Le message de Roberto Casati se veut clair : il faut protéger la lecture approfondie, ne pas se laisser envahir par les écrans à tout moment de la journée. Il faut résister au « colonialisme numérique ». Pourquoi un titre à contre-courant des tendances actuelles ? Parce que pour l’auteur, le livre et les pratiques qui l’accompagnent, sont un écosystème à préserver en raison de leurs valeurs cognitives, sociales et culturelles. Le remettre en cause avec des technologies numériques, ce n’est donc pas simplement remplacer un support, mais bien bouleverser un ordre établi. Et cette thèse nous est expliquée tout le long de l’ouvrage.
Il commence par comparer dans le premier chapitre le livre numérique, et plus précisément la lecture sur tablette iPad avec le livre papier, parce que celle-là est considérée comme le parangon du colonialisme numérique. En effet, cette tablette réunit de multiples fonctionnalités, dont la possibilité de lire des livres électroniques. Or, c’est bien cela qui pose problème selon l’auteur, parce que l’attention du lecteur, sollicitée par autre chose en permanence, est perturbée là où le livre papier ne propose qu’une seule chose : la lecture, ce qui permet de rentrer dans la lecture approfondie. L’auteur prend les caractéristiques du livre papier, souvent décrites comme des limites, et les tournent à son avantage en plaidant pour une défense institutionnelle du livre, notamment en ce qui concerne l’école.
Ce point, développé dans un deuxième chapitre, précise que la bataille de l’attention en cours est un enjeu trop important pour être laissé aux seuls industriels. Deux visées se rencontrent : celle de la lecture approfondie et celle des supports numériques. Pour R. Casati, il est évident que l’école doit rester low-tech et tout faire pour sauvegarder la lecture approfondie. Parce que son éthique demande au lecteur une assiduité et une concentration qui ne se retrouvent pas sur iPad. D’où la nécessité de designer l’espace et le temps éducatifs pour qu’ils s’adaptent au monde de la lecture.
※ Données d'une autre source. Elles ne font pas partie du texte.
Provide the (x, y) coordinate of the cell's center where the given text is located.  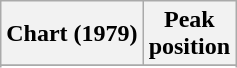
Peakposition (189, 34)
Chart (1979) (72, 34)
From the cell containing the given text, extract its center point as [X, Y] coordinate. 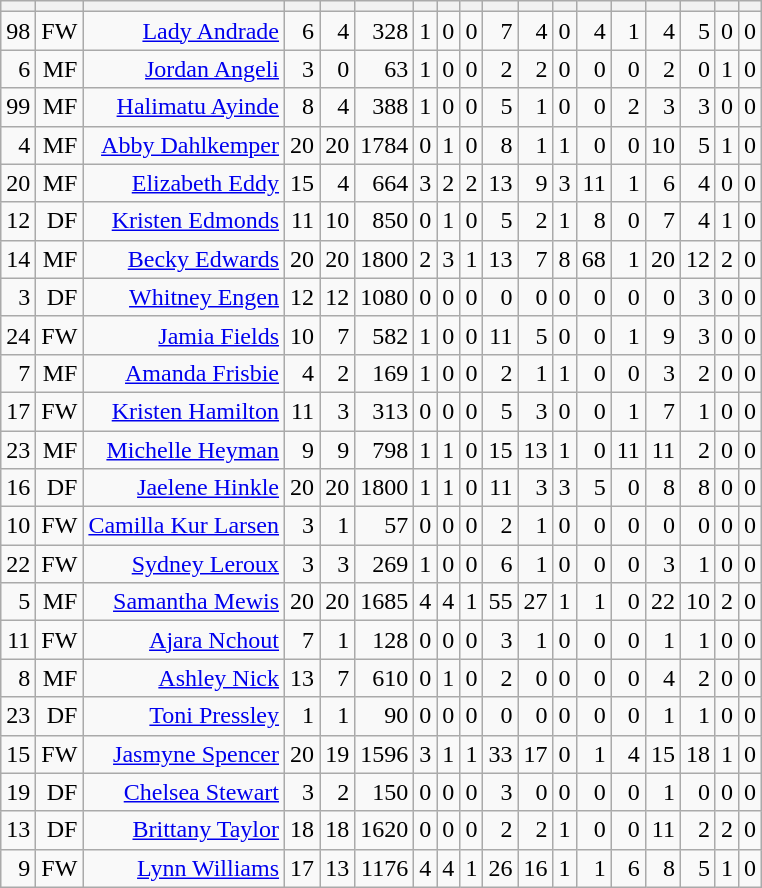
Jasmyne Spencer [184, 754]
68 [594, 259]
90 [384, 716]
26 [500, 868]
150 [384, 792]
14 [18, 259]
Becky Edwards [184, 259]
55 [500, 602]
1080 [384, 297]
99 [18, 107]
Samantha Mewis [184, 602]
Jordan Angeli [184, 69]
63 [384, 69]
Ajara Nchout [184, 640]
Halimatu Ayinde [184, 107]
664 [384, 183]
Abby Dahlkemper [184, 145]
Chelsea Stewart [184, 792]
Camilla Kur Larsen [184, 526]
Elizabeth Eddy [184, 183]
269 [384, 564]
Kristen Edmonds [184, 221]
Sydney Leroux [184, 564]
798 [384, 449]
Lynn Williams [184, 868]
Kristen Hamilton [184, 411]
57 [384, 526]
Lady Andrade [184, 31]
1596 [384, 754]
33 [500, 754]
388 [384, 107]
Whitney Engen [184, 297]
Jaelene Hinkle [184, 488]
1176 [384, 868]
Toni Pressley [184, 716]
98 [18, 31]
1784 [384, 145]
Jamia Fields [184, 335]
Michelle Heyman [184, 449]
169 [384, 373]
610 [384, 678]
128 [384, 640]
Amanda Frisbie [184, 373]
1620 [384, 830]
582 [384, 335]
27 [536, 602]
313 [384, 411]
Ashley Nick [184, 678]
Brittany Taylor [184, 830]
1685 [384, 602]
328 [384, 31]
24 [18, 335]
850 [384, 221]
Return (x, y) of the center of cell containing provided text 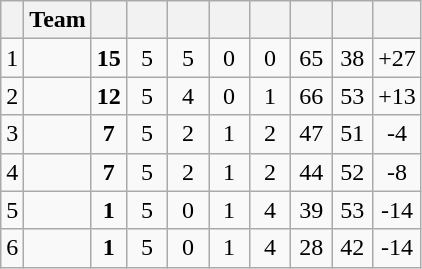
39 (312, 210)
38 (352, 58)
42 (352, 248)
28 (312, 248)
+13 (398, 96)
12 (108, 96)
44 (312, 172)
51 (352, 134)
47 (312, 134)
6 (12, 248)
52 (352, 172)
15 (108, 58)
+27 (398, 58)
-8 (398, 172)
-4 (398, 134)
3 (12, 134)
Team (58, 20)
65 (312, 58)
66 (312, 96)
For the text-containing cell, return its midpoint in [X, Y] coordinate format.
En revanche, le support tablette numérique entraîne trop de distractions, selon l’auteur, ce qui devient problématique dans le cadre scolaire. Cela, d’autant plus que les élèves ne maîtrisent pas les outils numériques, comme le troisième chapitre du livre le rappelle.
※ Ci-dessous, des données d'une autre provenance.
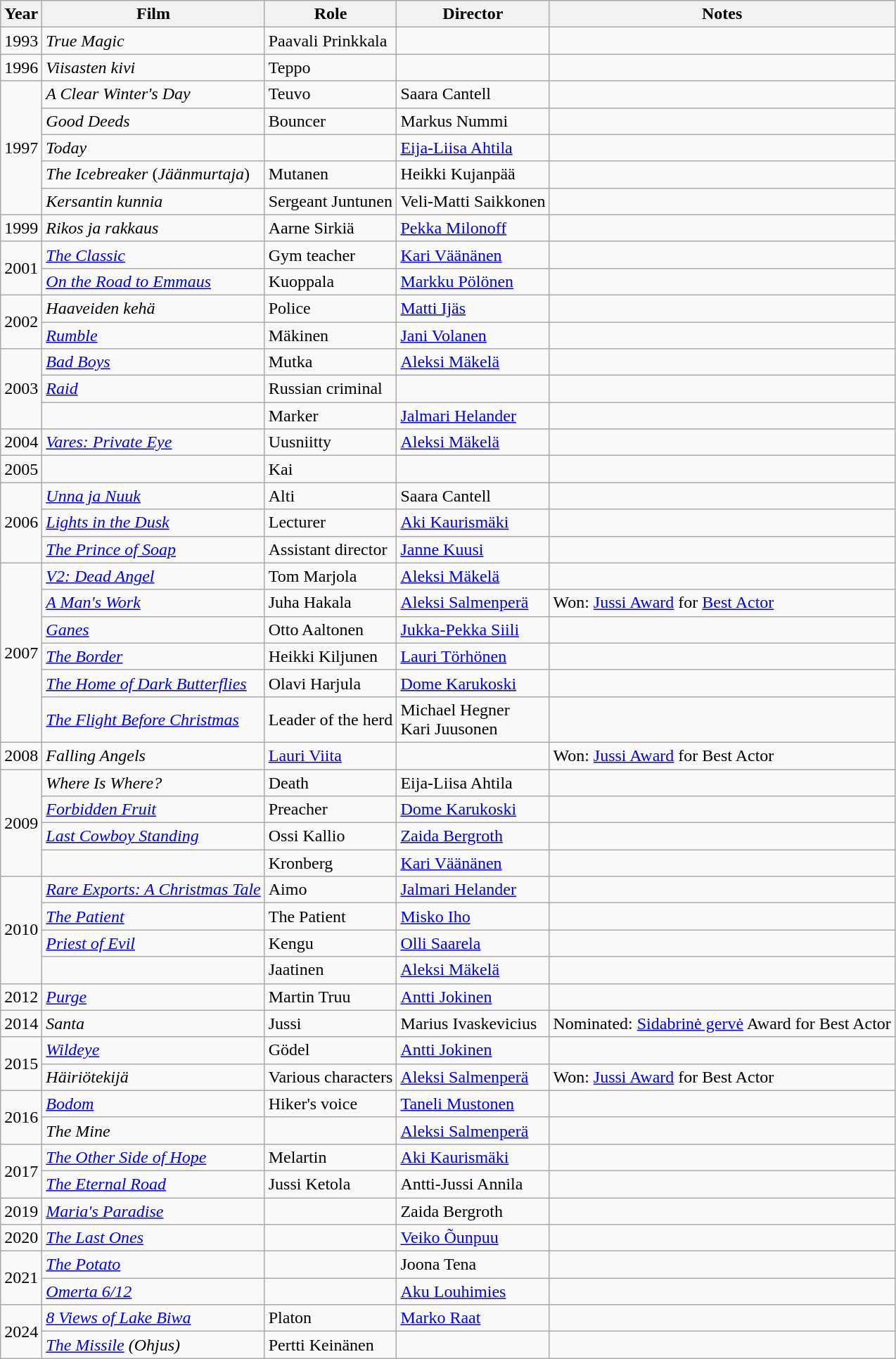
Michael HegnerKari Juusonen [473, 719]
Ganes [153, 629]
Ossi Kallio [331, 836]
2010 [21, 930]
The Other Side of Hope [153, 1157]
1996 [21, 68]
Olavi Harjula [331, 683]
Sergeant Juntunen [331, 201]
A Clear Winter's Day [153, 94]
The Missile (Ohjus) [153, 1345]
The Mine [153, 1130]
Nominated: Sidabrinė gervė Award for Best Actor [722, 1023]
Year [21, 14]
Vares: Private Eye [153, 442]
Kronberg [331, 863]
Jani Volanen [473, 335]
A Man's Work [153, 603]
The Icebreaker (Jäänmurtaja) [153, 174]
Lauri Törhönen [473, 656]
Lauri Viita [331, 755]
1997 [21, 148]
The Last Ones [153, 1238]
2004 [21, 442]
Priest of Evil [153, 943]
Raid [153, 389]
Platon [331, 1318]
Marius Ivaskevicius [473, 1023]
2024 [21, 1331]
Bad Boys [153, 362]
1999 [21, 228]
Pertti Keinänen [331, 1345]
Markus Nummi [473, 121]
Veiko Õunpuu [473, 1238]
The Home of Dark Butterflies [153, 683]
Kengu [331, 943]
Olli Saarela [473, 943]
Joona Tena [473, 1265]
2009 [21, 823]
Kuoppala [331, 281]
Preacher [331, 809]
Last Cowboy Standing [153, 836]
Russian criminal [331, 389]
Janne Kuusi [473, 549]
2012 [21, 997]
Veli-Matti Saikkonen [473, 201]
1993 [21, 41]
Antti-Jussi Annila [473, 1184]
Lights in the Dusk [153, 523]
2017 [21, 1170]
2015 [21, 1063]
Markku Pölönen [473, 281]
2001 [21, 268]
Misko Iho [473, 916]
Aimo [331, 890]
2005 [21, 469]
2020 [21, 1238]
2016 [21, 1117]
Unna ja Nuuk [153, 496]
Assistant director [331, 549]
Gödel [331, 1050]
Director [473, 14]
Jaatinen [331, 970]
Haaveiden kehä [153, 308]
The Eternal Road [153, 1184]
2006 [21, 523]
Teuvo [331, 94]
Jussi Ketola [331, 1184]
2007 [21, 653]
Otto Aaltonen [331, 629]
Alti [331, 496]
Paavali Prinkkala [331, 41]
Uusniitty [331, 442]
Hiker's voice [331, 1103]
Film [153, 14]
2019 [21, 1210]
Role [331, 14]
Rare Exports: A Christmas Tale [153, 890]
Viisasten kivi [153, 68]
Jussi [331, 1023]
2014 [21, 1023]
True Magic [153, 41]
Death [331, 783]
The Prince of Soap [153, 549]
Martin Truu [331, 997]
Wildeye [153, 1050]
Falling Angels [153, 755]
Kai [331, 469]
Häiriötekijä [153, 1077]
Tom Marjola [331, 576]
Gym teacher [331, 255]
Good Deeds [153, 121]
Maria's Paradise [153, 1210]
V2: Dead Angel [153, 576]
Mutka [331, 362]
Today [153, 148]
Omerta 6/12 [153, 1291]
Teppo [331, 68]
Forbidden Fruit [153, 809]
Aarne Sirkiä [331, 228]
Melartin [331, 1157]
Matti Ijäs [473, 308]
The Flight Before Christmas [153, 719]
Rikos ja rakkaus [153, 228]
Various characters [331, 1077]
Heikki Kiljunen [331, 656]
2002 [21, 321]
Kersantin kunnia [153, 201]
2003 [21, 389]
Heikki Kujanpää [473, 174]
Bodom [153, 1103]
On the Road to Emmaus [153, 281]
Purge [153, 997]
The Border [153, 656]
2021 [21, 1278]
Pekka Milonoff [473, 228]
2008 [21, 755]
Mutanen [331, 174]
Police [331, 308]
Lecturer [331, 523]
Where Is Where? [153, 783]
Marko Raat [473, 1318]
Leader of the herd [331, 719]
The Potato [153, 1265]
8 Views of Lake Biwa [153, 1318]
Aku Louhimies [473, 1291]
Bouncer [331, 121]
Taneli Mustonen [473, 1103]
Santa [153, 1023]
Notes [722, 14]
Marker [331, 416]
Juha Hakala [331, 603]
The Classic [153, 255]
Jukka-Pekka Siili [473, 629]
Rumble [153, 335]
Mäkinen [331, 335]
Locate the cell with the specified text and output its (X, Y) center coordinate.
Les digital natives ne sont qu’un mythe, d’après Roberto Casati, tout comme l’idée d’une intelligence numérique. Il faut apprendre aux élèves à maîtriser les supports numériques, et à en faire un usage raisonné. Mais pour cela, il faut d’abord apprendre aux élèves à réfléchir, à structurer leur pensée. C’est justement ce que l’école veut offrir, en donnant un point de vue différent sur les informations, qui sont, désormais, trouvables n’importe où. Parce que les supports numériques, pour l’auteur, ne remplaceront jamais la relation avec un enseignant. Il prend donc le livre et l’école comme deux éléments-clés de la résistance au numérique. Cette résistance est, selon lui, nécessaire si l’on ne veut pas plonger dans une société de la trace, où toutes nos activités (politiques, économiques, sociales, culturelles) seraient enregistrées et traitées par algorithmes pour donner des profils types d’utilisateurs, comme il l’envisage dans le quatrième chapitre avec d’autres dérives. Résister doit permettre aux usagers de s’emparer des TIC pour les détourner, pour inventer de nouveaux usages qui diffèrent de ceux pensés par les concepteurs. Remettre du hasard dans les programmations informatiques, en faisant des recherches aléatoires, afin de ne pas s’enfermer dans les systèmes de recommandations des moteurs de recherche, telle est une des pistes laissée par l’auteur dans le dernier chapitre de l’ouvrage.
Cette réflexion a le mérite de redonner sa place à la lecture approfondie, et d’expliquer en quoi cette pratique a son importance, encore aujourd’hui. Elle permet aussi de démonter un certain nombre de mythes (les digital natives, les avantages révolutionnaires du numérique éducatif…). En revanche, il nous semble que l’idéal de l’école défendu ici part du postulat que tous les élèves sont passionnés par les études, et que c’est le devoir de l’institution de les encourager dans cette voie. Or, c’est un mythe qui favorise une vision élitiste de la société, où seuls les meilleurs élèves réussissent dans les études. Il faut admettre qu’il n’y a pas qu’un seul type d’école, ni un seul type d’élèves, et encore moins un seul type de réussite scolaire. S’il faut raison garder quant à l’usage des supports numériques, il ne faut sans doute pas lutter contre des mythes avec d’autres mythes.